I asked one woman why she was there, and she said this is one issue where she actually feels she can make a difference. She said she couldn't do anything about the deficit or gas prices, but she could stand on the border and "be the eyes and ears" helping the border patrol.
There is a lot of debate about the effectiveness of building a fence along the border, and the Minutemen constructing the fence on Saturday admit what they were doing was largely symbolic. But it was a start, they say. I think the imagery of American citizens standing on the border and building a fence with their own hands is pretty powerful, and I think this may be a new front in the battle on the border.
I'd be interested to know what you think. Should Americans take matters into their own hands and build fences along stretches of the border that don't have any fences? The land they were doing this on was owned by the federal government. Even if the fence is barbed-wire and doesn't really deter people from crossing, is it worth building to send a message to our leaders? Would you help to build a section of fence along the border?
Tonight on "360," we'll have more on the Minutemen's fence building operation.
Protesters gathering in Atlanta
About 2,000 people gathered in front of the Georgia State Capitol as the noon kickoff time approached for a planned rally to mark "A Day Without Immigrants." People were trickling from downtown Atlanta to the site, but it seemed unlikely there would be the tens of thousands seen at an April protest in the Atlanta area.
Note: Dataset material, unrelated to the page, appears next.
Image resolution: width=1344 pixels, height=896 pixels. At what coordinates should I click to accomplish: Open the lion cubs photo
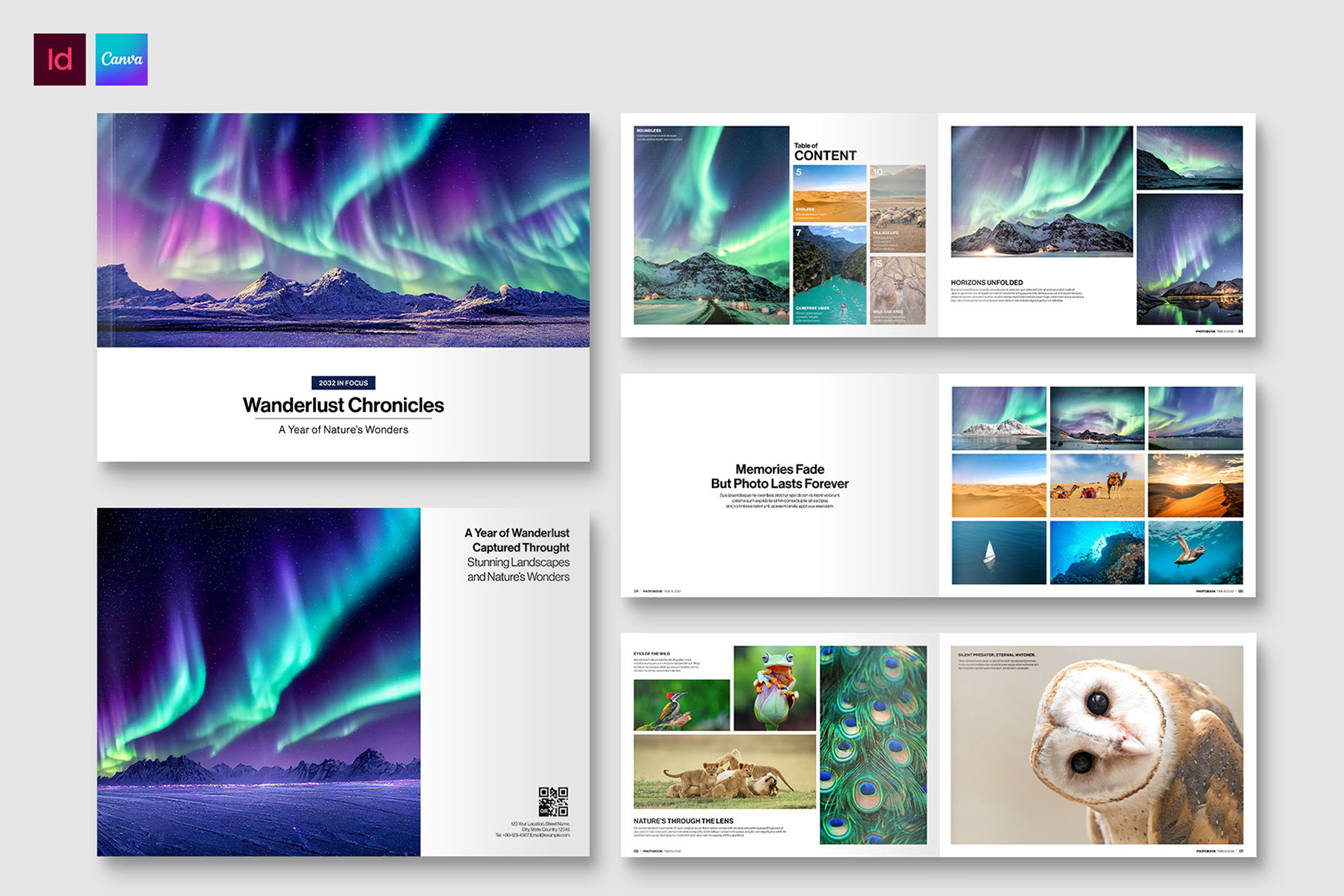[724, 772]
While the numbers may not have been high, opinions were strong. Heather Ruark, 29, sat on the sidewalk and wrote out a protest sign. The Dekalb County teacher said she was waiting for her husband, an illegal immigrant who would soon be heading back to Mexico to fight for legal status from beyond U.S. borders. Ruark said she would be joining her husband in Mexico.
Marco Obregon of Mableton, Georgia, came with his wife, Flor, and 8-year-old daughter Kenya. Obregon owns his own construction business, employing six people. He said he came to show "support for our brothers."
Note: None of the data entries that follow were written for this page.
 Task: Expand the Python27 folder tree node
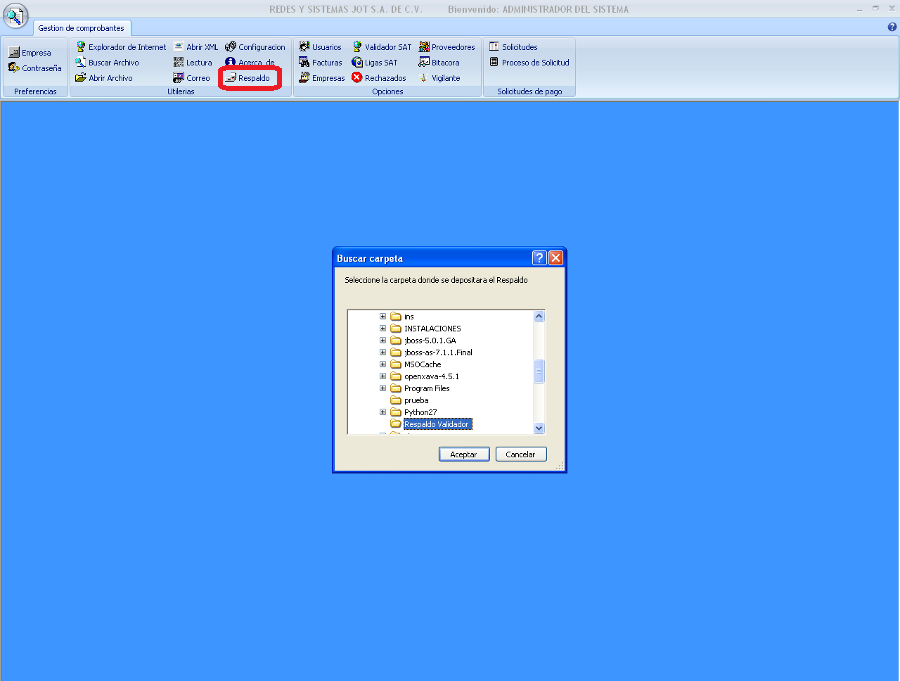(x=383, y=412)
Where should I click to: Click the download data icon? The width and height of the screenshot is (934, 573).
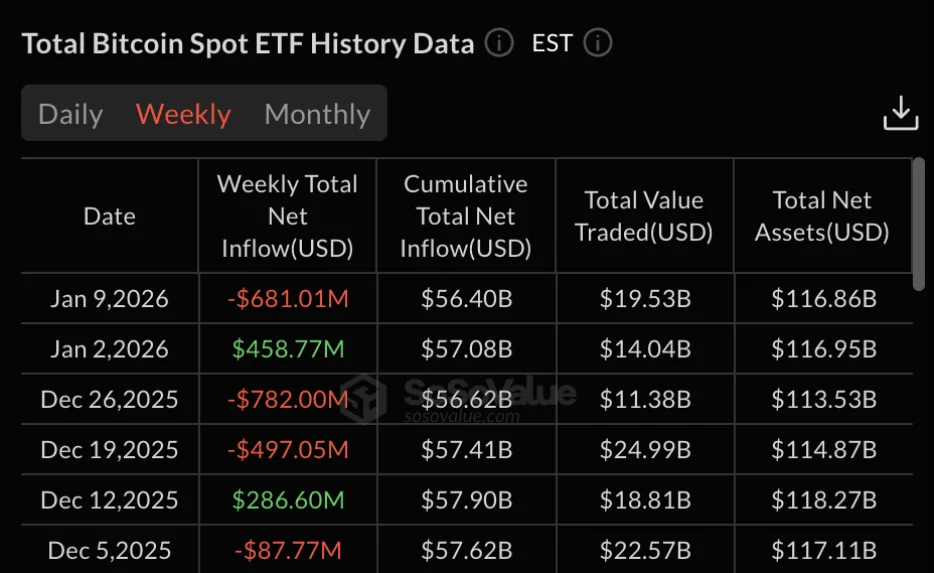[x=900, y=113]
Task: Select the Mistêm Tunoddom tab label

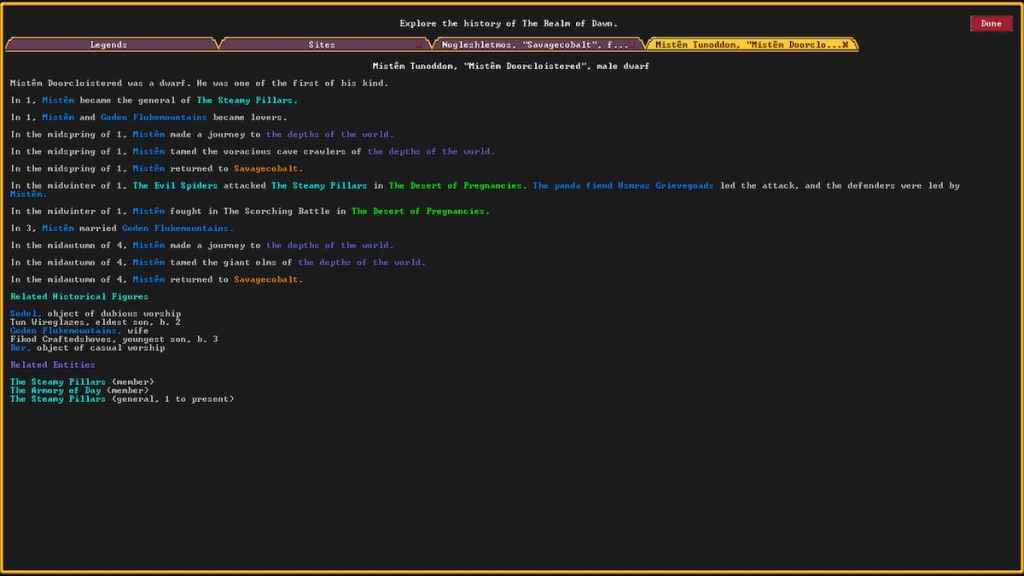Action: 745,44
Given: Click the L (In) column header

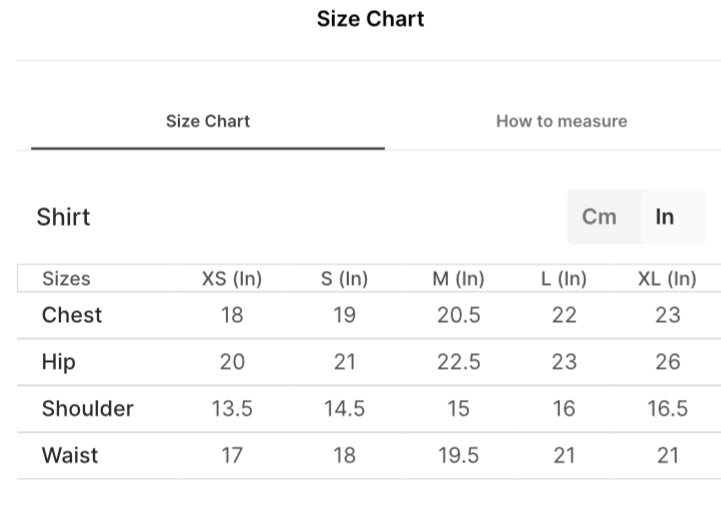Looking at the screenshot, I should tap(564, 279).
As Obregon spoke, across the street was Michael Mooney, a 40-year-old chemical plant worker from Cartersville, Georgia. Mooney held up a sign supporting strong immigration laws, and said those who want to come to the United States should "be patient, follow the laws, and wait their turn." People need to earn their way into the country, he said.
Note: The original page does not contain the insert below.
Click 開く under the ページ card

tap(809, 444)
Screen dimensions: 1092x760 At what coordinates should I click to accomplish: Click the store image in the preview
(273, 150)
Chinatown workers ignoring immigration protest
As his employees stir giant vats of dough, Richard Eng, manager of the Canton Noodle Corporation, tells me that he and his employees are too busy to step out and join the human chain planned down the block just after noon today.
"We have too many noodle orders," he says. This company on Mott Street in New York City supplies lo mein and wontons to local restaurants -- all of which are open today.
Across the street at the Grand Harmony Restaurant, the geese and duck are roasting. It's business as usual, with management expecting a large lunchtime and dinner crowd.
Of the several dozen people I've spoken to on the street today, none of them are boycotting work. Many people are simply unaware of the demonstrations planned as part of "A Day Without Immigrants."
Organizers say they're expecting between 600 and 700 people to link up as part of the human chain that is to span down New York's Canal Street and East Broadway. El Diario, the city's top Spanish newspaper, has a front page that is half-blank, in order to symbolize the day without immigrants.
This day may be a significant event in the Latino community, but here in Chinatown, where nearly everyone is either an immigrant or a child or grandchild of an immigrant, it is business as usual.